Bob: If you really want to give me freedom of expression, I have another suggestion. I think that the above version is still a bit verbose. How about using part instead of particle and pos instead of position. We could even use m instead of mass, abbreviate things further:

 begin ACS
   begin part
     m = 0.1 ; r = 1.0 0.0 0.5 ; v = 0.0 1.0 0.0
   end
 end
Alice: nonono, that's really bad programming. Right now, we know what we mean, but later on, when we get stellar evolution to mix with stellar dynamics and who knows what other types of complications, we will soon run out of the 26 letters of the alphabet! I feel strongly that we should keep using full English words.

Bob: your prediction that we would soon disagree has come true even quicker than I would have thought!
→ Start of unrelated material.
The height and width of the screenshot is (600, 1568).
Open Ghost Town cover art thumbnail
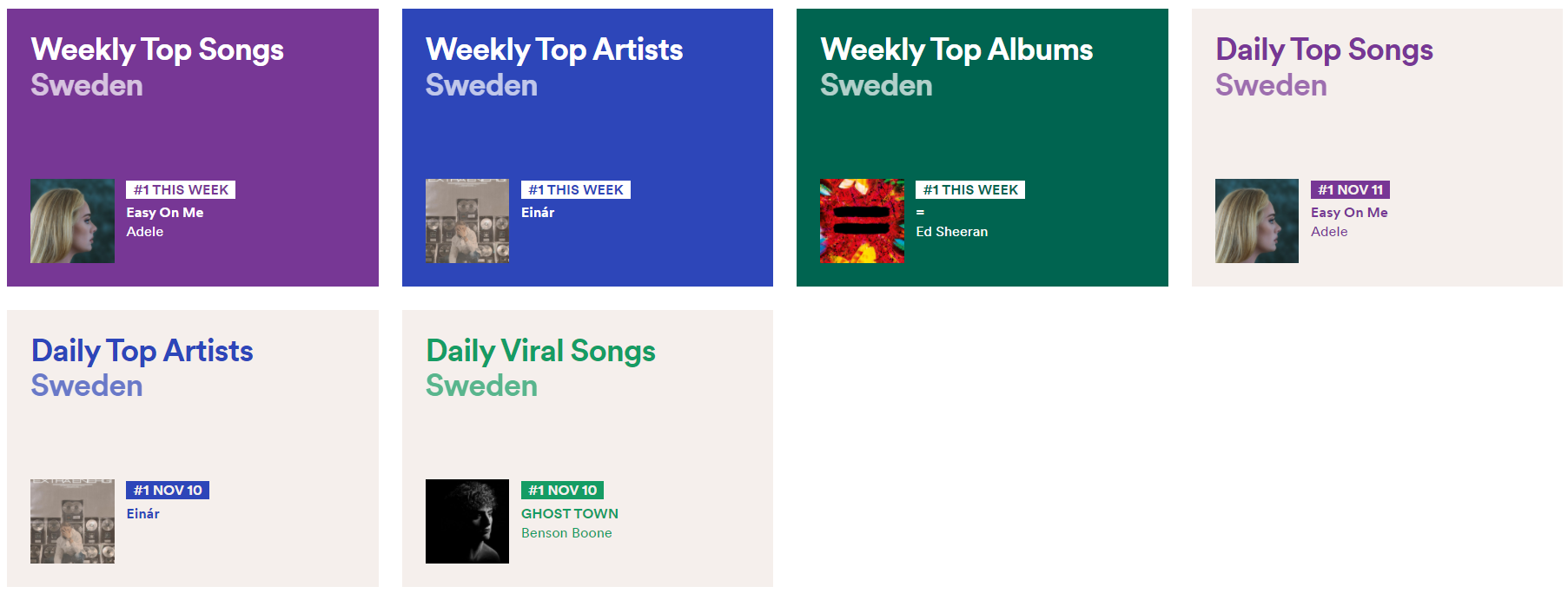pyautogui.click(x=467, y=521)
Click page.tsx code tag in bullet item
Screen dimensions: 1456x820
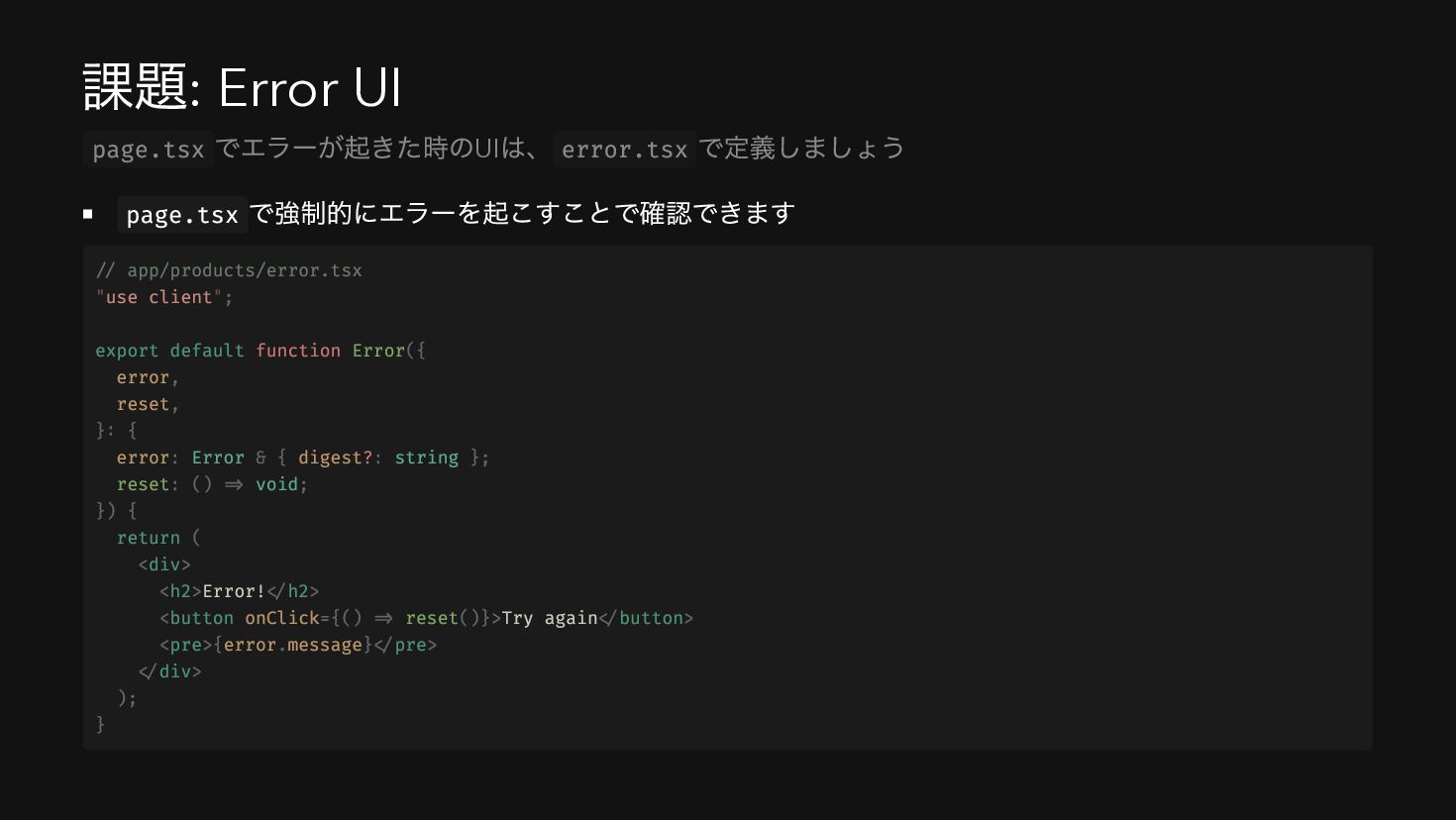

I must say, I really like the compact notation. But I don't seem to feel as strongly about it as you do. Oh, well, let's stick with the longer descriptions then.

Alice: And come to think of it, ACS is too short a name too. Something like ArtCompSci or even art-of-computational-science would be much better.

Bob: Now you're really pushing it! And it is my turn to feel strongly; I like to be able to talk about what I use, and to talk about an ACS file rolls off the tongue much more easily than talking about artcompsci files, let alone art-of-computational-science files.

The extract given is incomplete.